World Book & Copyright Day goes to Bonifacio High Street | Inquirer Opinion

World Book & Copyright Day goes to Bonifacio High Street

It has been 18 years since the Unesco (United Nations Educational, Scientific and Cultural Organization) selected a day—April 23—for countries around the world to celebrate the power of books and build a culture of reading and authorship. April 23 is a well-chosen date because it is the approximate birth and death dates of William Shakespeare and the death date of Miguel de Cervantes.

It is interesting to see how our Philippine celebration compares with those in other countries. For example, the Lansing Public Library in Michigan in the United States scheduled a World Book Night in the hope that people who do not read will become inspired by just one book and be motivated to read more. Volunteer “givers” were assigned strategic posts in the community to hand out books free of charge. The beneficiaries could even pick up the books of their choice beginning the week earlier.

The celebration in Manila has traditionally been a close collaboration between the National Book Development Board (NBDB) and the Intellectual Property Office (IPO) of the Philippines headed by Director General Ricardo R. Blancaflor. April 23 is known as the World Book and Copyright Day, to emphasize that publishing is a copyright-based industry. “We protect what you create” were Blancaflor’s reassuring words for authors and illustrators.


To lend further credence to those words were IPO’s official accreditation of the Filipinas Copyright Licensing Society headed by Alvin Buenaventura as the agency that can legally collect royalties for authors. Jose Maria Policarpio represented the Philippine Educational Publishers Association, which admittedly faces critical issues with the new curriculum plus the reminder that with the Asean community opening up in 2015, the educational industry will not be limited to Philippine publishers. And if textbooks and other materials adopted by schools were to come from Asean editions, we only have ourselves to blame.


Also present at the opening ceremonies at Bonifacio High Street in Taguig City was Lirio P. Sandoval, the longtime president of the Book Development Association of the Philippines (BDAP) and gratefully acknowledged as having institutionalized the annual and much-anticipated September Book Fair. Sandoval announced welcome news: A roadmap of the Philippine publishing industry has been spearheaded by the BDAP, for completion in November. There is a critical need for this roadmap, especially as it has become necessary to compete as an industry with the support of the Department of Trade and Industry.

The difficulty of gathering data for the industry again surfaced as the NBDB was preparing a state-of-the-industry update for the occasion. The available data are most inadequate. What is documented, though, are these 2012 statistics: $2.881 million worth of books were exported, while $61.493 million worth of books were imported into the market. What these highlight is an enormous reading market still to be fully tapped.

Stored data >>

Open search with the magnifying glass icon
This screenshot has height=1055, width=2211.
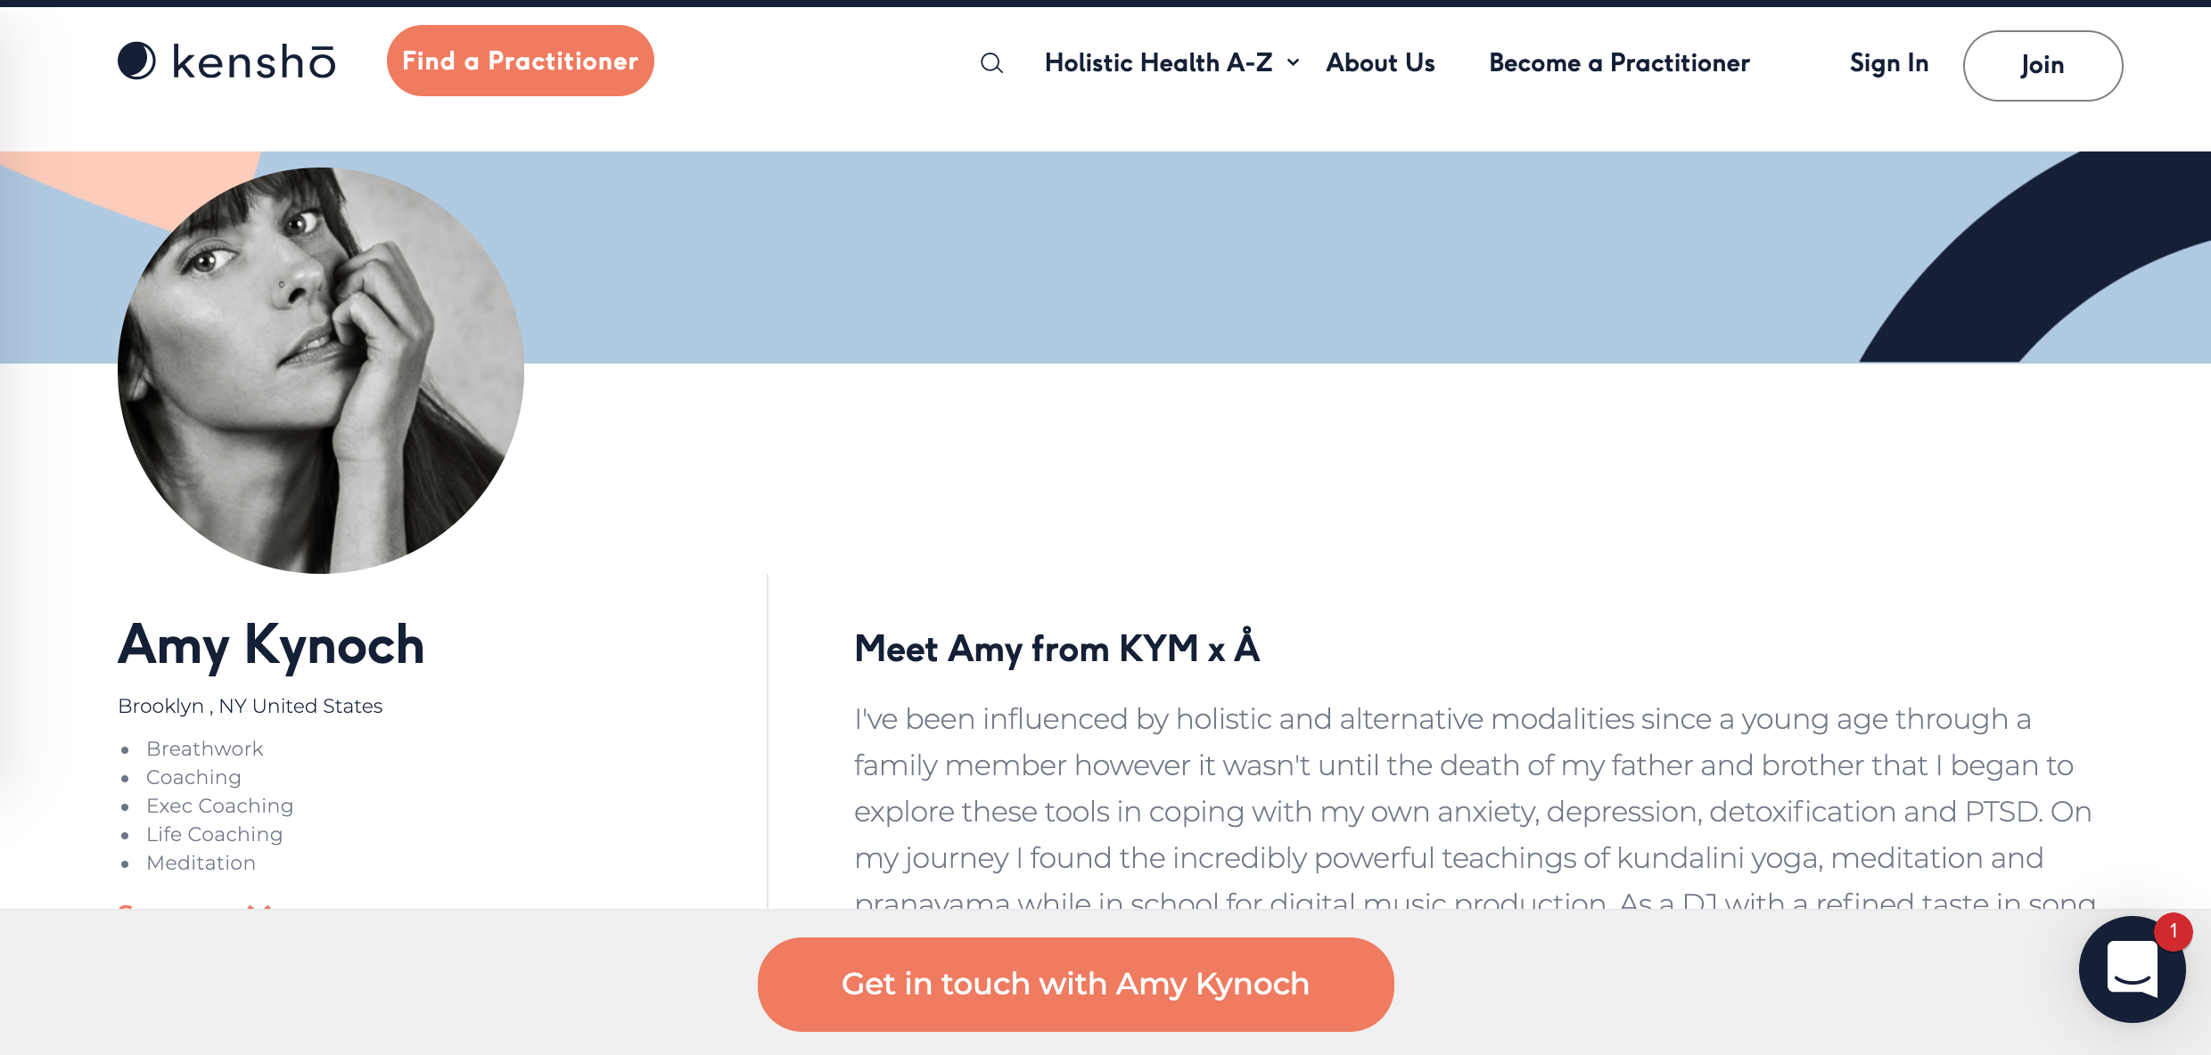[991, 63]
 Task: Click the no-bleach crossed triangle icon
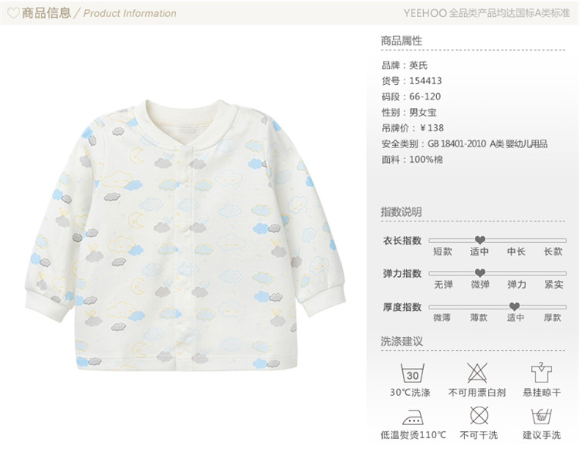[477, 373]
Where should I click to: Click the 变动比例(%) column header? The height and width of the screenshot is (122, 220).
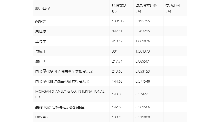(173, 8)
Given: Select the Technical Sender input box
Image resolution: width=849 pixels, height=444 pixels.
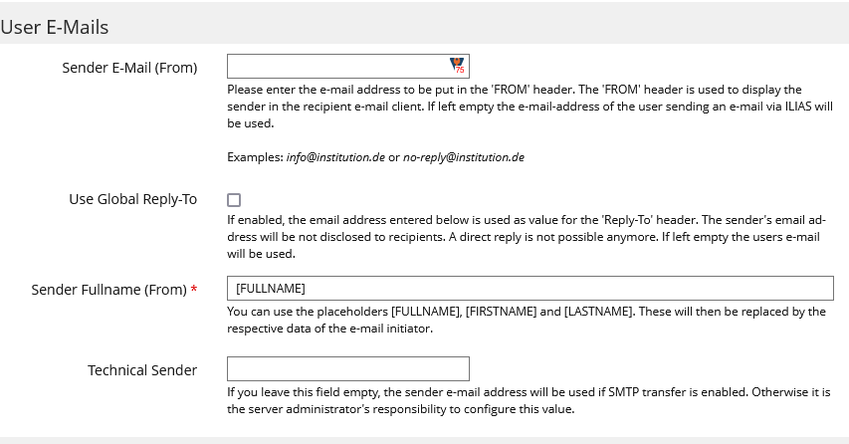Looking at the screenshot, I should [x=347, y=369].
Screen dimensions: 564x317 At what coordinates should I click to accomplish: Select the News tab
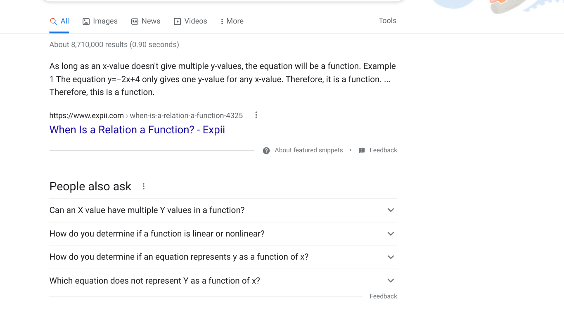(x=146, y=21)
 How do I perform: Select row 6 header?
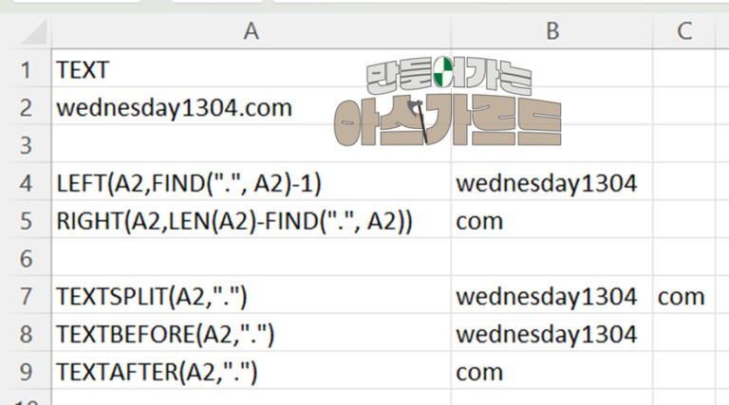pyautogui.click(x=26, y=258)
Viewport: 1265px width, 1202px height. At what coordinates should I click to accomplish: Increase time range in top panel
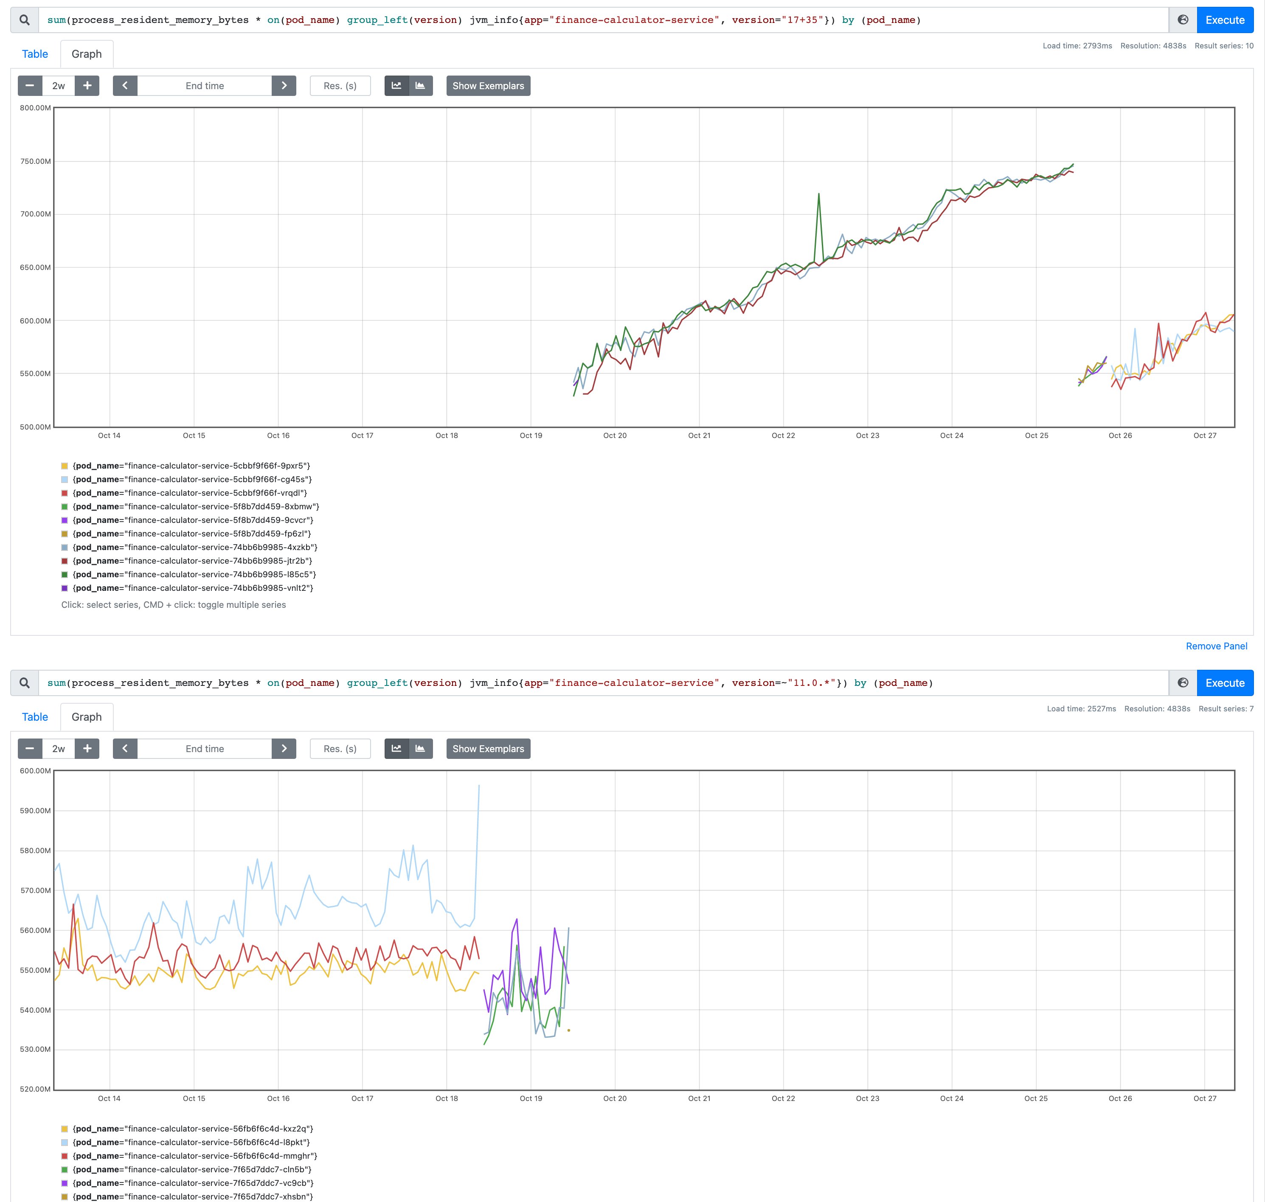tap(87, 86)
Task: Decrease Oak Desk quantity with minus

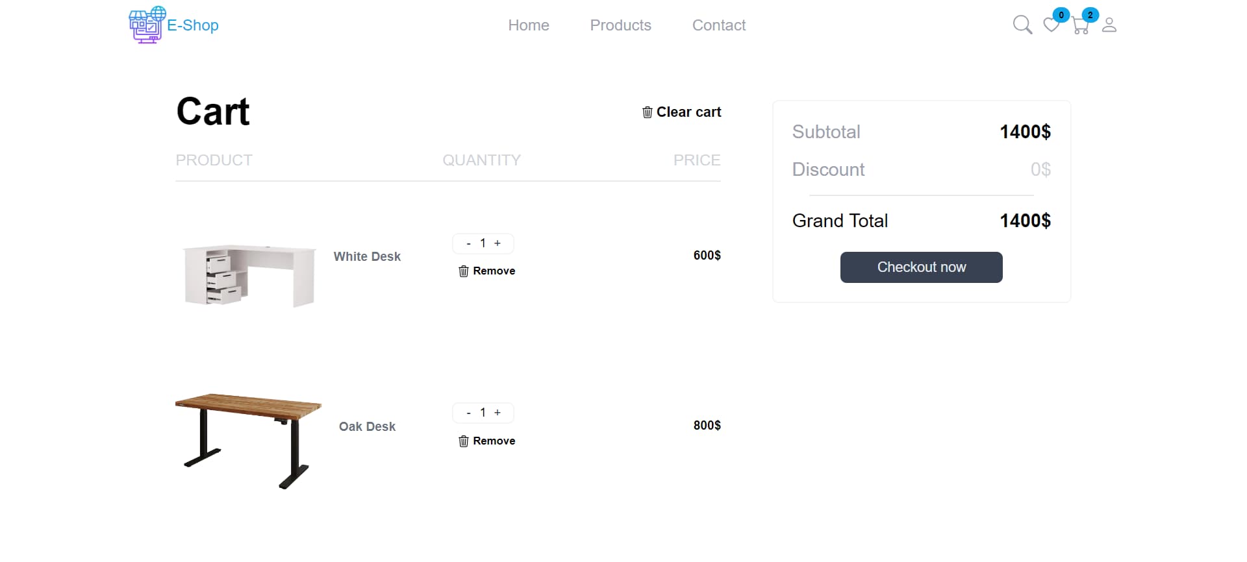Action: click(x=468, y=413)
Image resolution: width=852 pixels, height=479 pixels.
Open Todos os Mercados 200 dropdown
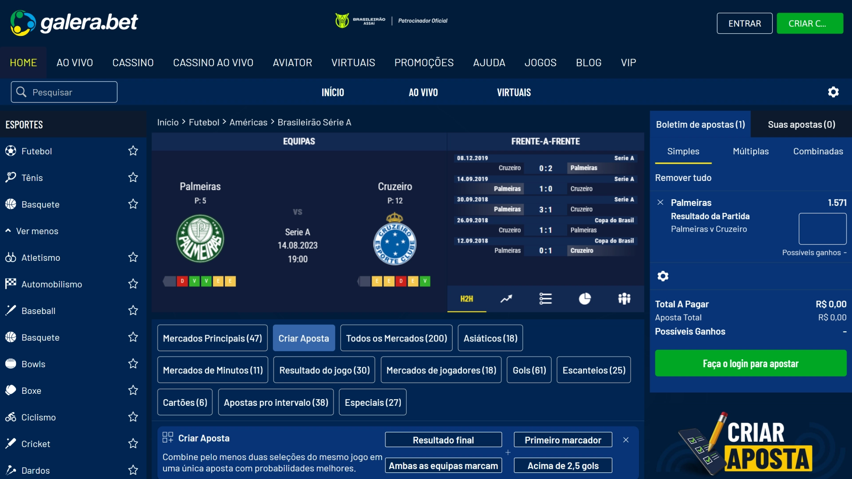(x=396, y=338)
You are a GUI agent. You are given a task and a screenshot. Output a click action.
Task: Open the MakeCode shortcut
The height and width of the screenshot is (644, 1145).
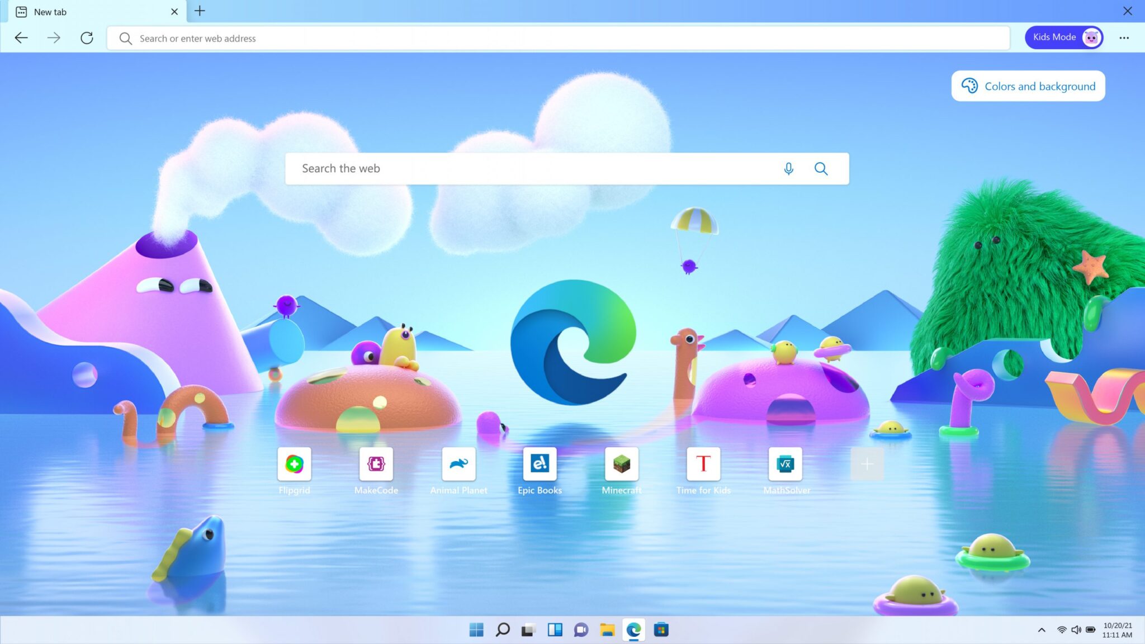pyautogui.click(x=376, y=465)
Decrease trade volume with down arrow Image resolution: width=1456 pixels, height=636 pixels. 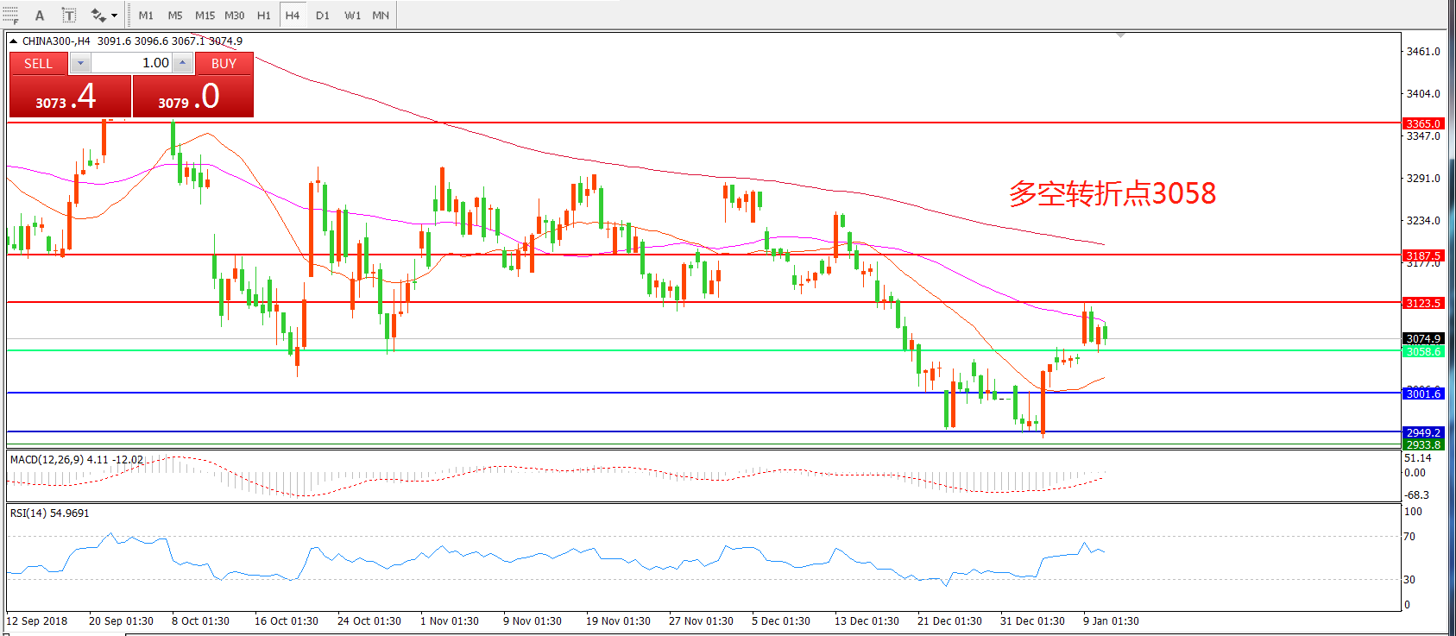click(x=80, y=63)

Exercise set >>
1 > In the column about World Book and Copyright Day, why is April 23 called a well-chosen date?
2 > Retype a passage from the column about World Book and Copyright Day, beginning at the words "World Book & Copyright Day goes to Bonifacio High Street |" and stopping after "Miguel de Cervantes.".

Correct answers >>
1 > It is the approximate birth and death dates of William Shakespeare and the death date of Miguel de Cervantes.

2 >
World Book & Copyright Day goes to Bonifacio High Street | Inquirer Opinion

World Book & Copyright Day goes to Bonifacio High Street

It has been 18 years since the Unesco (United Nations Educational, Scientific and Cultural Organization) selected a day—April 23—for countries around the world to celebrate the power of books and build a culture of reading and authorship. April 23 is a well-chosen date because it is the approximate birth and death dates of William Shakespeare and the death date of Miguel de Cervantes.